WWE will be around, but its monopoly days are over. As someone who has witnessed the demise of the newspaper and automotive industries up close, the similarities are startling. I don’t believe the company has the ability to change, because the template it has now set has been built and engrained for 20 years. They aren’t nimble enough on social media. The AEW guys are masters of that, and they’re quicker. If WWE makes a mark on a show, AEW counters it on social media or YouTube the next day. 

AEW doesn’t look at WWE as competition the same way WWE does. WWE wants to crush them and put them out of business. AEW deals with them as another business in a competitive market in which doing your best business means servicing your customers. Ask WWE fans of recent years how well their company is doing there. 

WWE has billions of dollars in TV deals going into the next decade. That should mean financial security, but this is also a company that’s adding years to deals and doubling pay, sometimes tripling it in some occasions, to lock talent away from AEW. The last estimate I read said WWE has over 200 wrestlers on contract. That alone means AEW has been a success for wrestlers.

But it hasn’t stopped with the checkbook. WWE has been hot-shotting for weeks and even before AEW was on TV. Its Saudi Arabia shows are a black eye to the company, and its move of Smackdown to Fox has left the company at the mercy of TV networks more so than it has ever been previously. 

With the money comes the responsibility to deliver. WWE loaded its Wednesday NXT show with main roster talent and managed a win of 20,000 total viewers two weeks ago. AEW won every ratings category but 50+ and is still dominating in the core 18-35 and 18-49 demographics that advertisers pay the most attention to. 

For those that think this is luck, keep in mind The Elite were regularly sponsored on its YouTube show by major companies, and even included some in matches (Cracker Barrel most prominently, as well as TGIF restaurants). WWE has always had the advantage on the business side, but that’s no longer the case. The Khan family runs Flex-N-Gate, building bumpers for a large portion of the world’s automotive manufacturers. 

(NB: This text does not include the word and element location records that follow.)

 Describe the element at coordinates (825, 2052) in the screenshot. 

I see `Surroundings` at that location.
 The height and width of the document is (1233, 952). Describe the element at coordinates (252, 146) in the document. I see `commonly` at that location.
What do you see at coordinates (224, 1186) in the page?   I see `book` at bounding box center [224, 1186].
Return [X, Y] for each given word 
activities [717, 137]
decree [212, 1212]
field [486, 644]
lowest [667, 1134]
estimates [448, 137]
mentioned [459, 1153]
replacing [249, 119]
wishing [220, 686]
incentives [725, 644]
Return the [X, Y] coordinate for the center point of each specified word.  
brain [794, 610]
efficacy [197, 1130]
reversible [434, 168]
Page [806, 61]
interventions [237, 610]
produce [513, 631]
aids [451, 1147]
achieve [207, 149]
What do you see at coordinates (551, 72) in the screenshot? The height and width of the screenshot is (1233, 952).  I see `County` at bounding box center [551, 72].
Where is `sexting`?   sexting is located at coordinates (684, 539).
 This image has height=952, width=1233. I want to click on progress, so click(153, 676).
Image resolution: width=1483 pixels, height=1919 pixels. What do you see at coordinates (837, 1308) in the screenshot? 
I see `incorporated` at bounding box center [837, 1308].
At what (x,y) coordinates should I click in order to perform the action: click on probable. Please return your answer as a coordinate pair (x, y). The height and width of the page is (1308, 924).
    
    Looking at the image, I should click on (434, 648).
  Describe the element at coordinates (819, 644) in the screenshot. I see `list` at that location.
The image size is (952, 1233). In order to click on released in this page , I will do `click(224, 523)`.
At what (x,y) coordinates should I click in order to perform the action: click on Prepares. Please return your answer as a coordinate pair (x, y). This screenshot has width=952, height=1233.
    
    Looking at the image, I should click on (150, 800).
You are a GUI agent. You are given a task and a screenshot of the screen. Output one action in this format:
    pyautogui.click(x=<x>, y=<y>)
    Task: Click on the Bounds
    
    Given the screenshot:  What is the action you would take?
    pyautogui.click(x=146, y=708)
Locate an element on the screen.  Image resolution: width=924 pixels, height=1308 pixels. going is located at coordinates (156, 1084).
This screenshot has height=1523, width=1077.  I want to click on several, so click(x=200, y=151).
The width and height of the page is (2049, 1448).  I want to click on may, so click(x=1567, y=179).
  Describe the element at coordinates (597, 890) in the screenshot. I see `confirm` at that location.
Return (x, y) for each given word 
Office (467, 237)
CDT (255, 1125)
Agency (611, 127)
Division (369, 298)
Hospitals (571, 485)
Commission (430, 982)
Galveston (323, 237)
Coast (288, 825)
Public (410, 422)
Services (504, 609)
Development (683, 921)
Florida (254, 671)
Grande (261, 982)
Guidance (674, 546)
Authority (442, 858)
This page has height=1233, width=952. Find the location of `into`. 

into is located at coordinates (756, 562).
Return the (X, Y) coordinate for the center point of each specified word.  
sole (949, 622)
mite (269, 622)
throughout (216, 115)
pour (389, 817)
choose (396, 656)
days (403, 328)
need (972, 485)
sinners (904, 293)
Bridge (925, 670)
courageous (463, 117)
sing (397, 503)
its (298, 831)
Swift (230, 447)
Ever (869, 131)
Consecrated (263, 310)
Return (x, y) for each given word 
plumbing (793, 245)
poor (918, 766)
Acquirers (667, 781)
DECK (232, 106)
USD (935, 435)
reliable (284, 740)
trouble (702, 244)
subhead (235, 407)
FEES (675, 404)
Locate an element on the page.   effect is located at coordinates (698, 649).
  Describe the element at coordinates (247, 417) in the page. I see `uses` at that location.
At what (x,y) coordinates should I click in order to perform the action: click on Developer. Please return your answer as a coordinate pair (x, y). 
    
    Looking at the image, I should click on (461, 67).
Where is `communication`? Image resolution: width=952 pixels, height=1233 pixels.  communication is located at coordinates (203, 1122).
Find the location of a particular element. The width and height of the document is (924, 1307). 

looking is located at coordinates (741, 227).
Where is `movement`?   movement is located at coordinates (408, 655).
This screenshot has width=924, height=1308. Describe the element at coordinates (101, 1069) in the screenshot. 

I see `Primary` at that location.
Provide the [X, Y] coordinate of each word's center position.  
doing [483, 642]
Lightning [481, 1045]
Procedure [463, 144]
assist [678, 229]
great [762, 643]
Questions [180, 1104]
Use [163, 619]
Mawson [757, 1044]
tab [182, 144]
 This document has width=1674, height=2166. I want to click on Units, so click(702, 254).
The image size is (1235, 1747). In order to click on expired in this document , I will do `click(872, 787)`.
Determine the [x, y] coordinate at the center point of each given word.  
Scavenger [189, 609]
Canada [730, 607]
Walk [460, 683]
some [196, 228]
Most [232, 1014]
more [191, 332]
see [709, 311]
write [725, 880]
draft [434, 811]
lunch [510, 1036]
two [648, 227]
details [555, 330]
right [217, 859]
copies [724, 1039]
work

As much vitriol fans, former wrestling bookers, and media have for AEW, it doesn’t change that what we are seeing is a seismic event in the wrestling business, one there is no going back from. The carnival days are finally dead and for good. While many thought this was the case beforehand, WWE’s recent fiasco in Saudi Arabia with its talent show this wasn’t the case. AEW is the real deal.  

The sunshine is now in, and many are running to the shadows – scared. 

B.J. Bethel covered wrestling from 1998 to 2003 focusing on WWE’s developmental territories. He has covered the Russian election interference scandal and the Midwest opioid crisis for the Sydney Morning Herald. He has had bylines in the Washington Post, the Chicago Tribune, and RogerEbert.com.